In Carthage, a small Texan town, local mortician Bernie Tiede enjoys life and his job. He especially takes delight in helping people through their sorrows, and slowly befriends recently-widowed Majorie Nugent (Shirley MacLaine). She is well-despised amongst the community for being cold and spiteful. She just also happens to be a millionaire.
Even though she is the complete opposite to that of loveable Bernie, together they become inseparable. Until one day he snaps and kills her, hiding her body in a freezer for nine months. With the town siding with him even after confessing, it is up to local district attorney Danny Buck Davidson (Matthew McConaughey) to bring him to justice in the face of surprising support from the locals.
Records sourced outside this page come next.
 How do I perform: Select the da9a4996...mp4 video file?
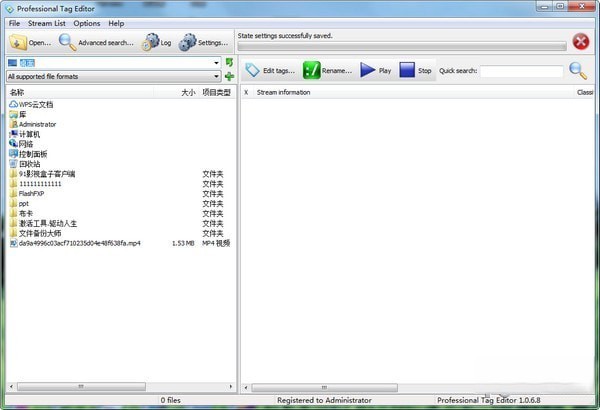click(x=80, y=243)
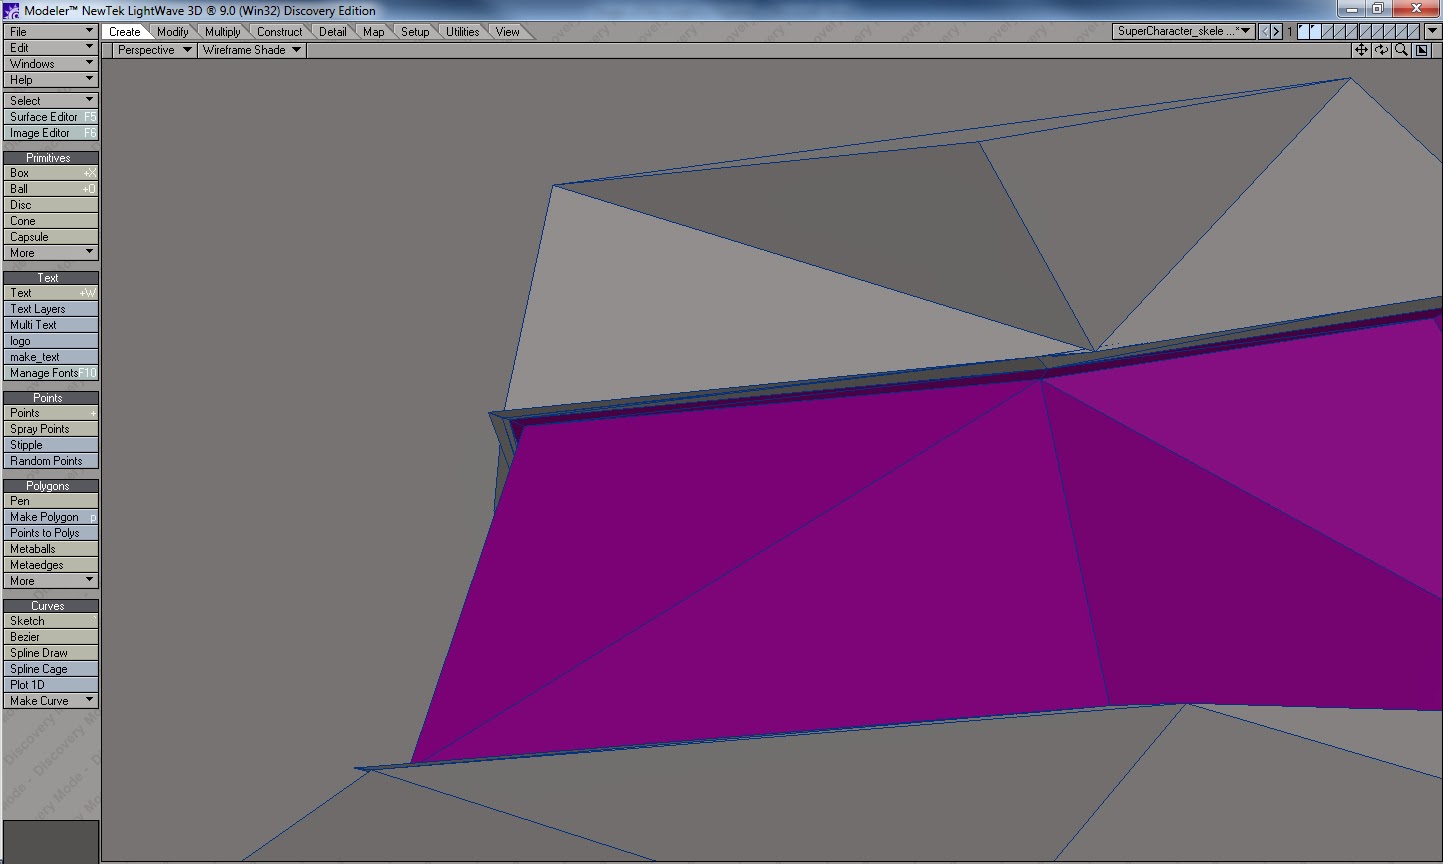The image size is (1443, 864).
Task: Switch to the Modify tab
Action: [172, 31]
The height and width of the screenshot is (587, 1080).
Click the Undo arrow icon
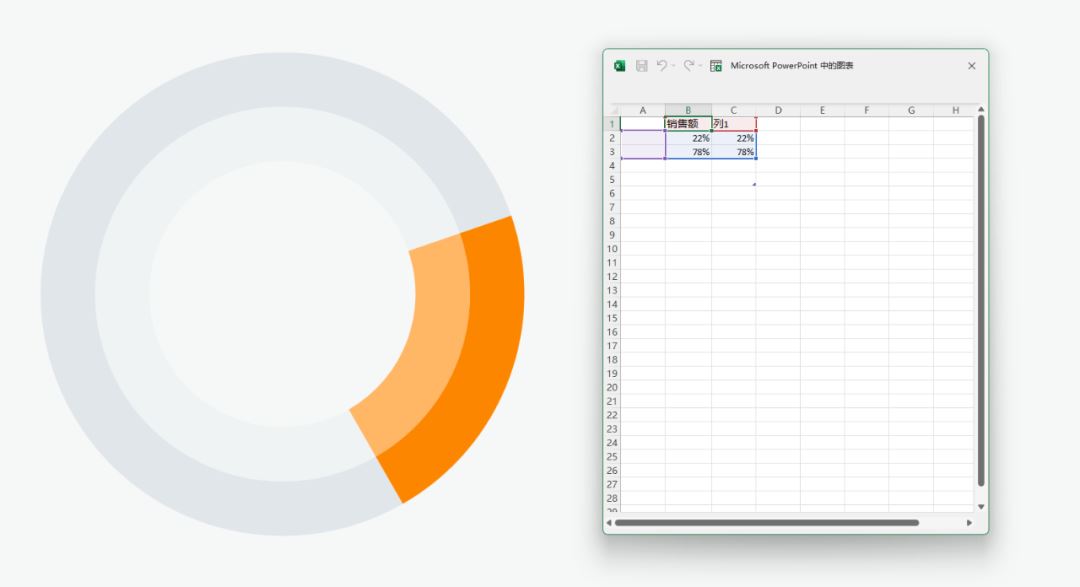(661, 66)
In what is no doubt a bizarre story, its mockumentary style accentuates the real-life nature of the event, just with the added dose of star power. McConaughey, continuing the re-imagining of his career, adds some clarity to the situation along with a genuine Texan drawl. McClaine plays the rich widow with despicable glee, enjoying the overpowering and intimidating facets of her character well. But the film will be rightly renowned for Black’s portrayal of an affable killer.
The effeminate and mild-mannered ways of Bernie is quite a departure from his usual manic fare, and he plays this with such charisma you do end up believing the incredible story of how he has endeared himself to a town to a point where he could literally get away with murder. His southern accent and Tenacious D type-singing are other notable aspects, and love or hate him, this is a near-perfect performance.
It’s a pity then that the execution and tone does not quite hit the mark. Having real Carthage townsfolk giving interviews is intriguing (even if we don’t know who are real and who are actors), however, this method of dotting the film with these titbits becomes ever so tedious. It’s understandable they are meant to add weight to the fact Bernie was some respected and much-loved member of the community, yet we get all that within the first act. What it does is merely breaks up the flow, regardless of how amusing their anecdotes might be, and in the end you do feel as though you are watching a documentary.
While it’s also true that having a real-life murderous event with a comedy slant may not warm everyone’s funny bones, its slow-pacing and dry humour encased around a dark situation will bring comparisons to a number of Coen brothers’s films. So in that respect Bernie is mildly pleasing with its disturbing laughs, owing a lot to Black for raising the profile of such an odd film – and although it may not be his funniest, it is certainly his finest.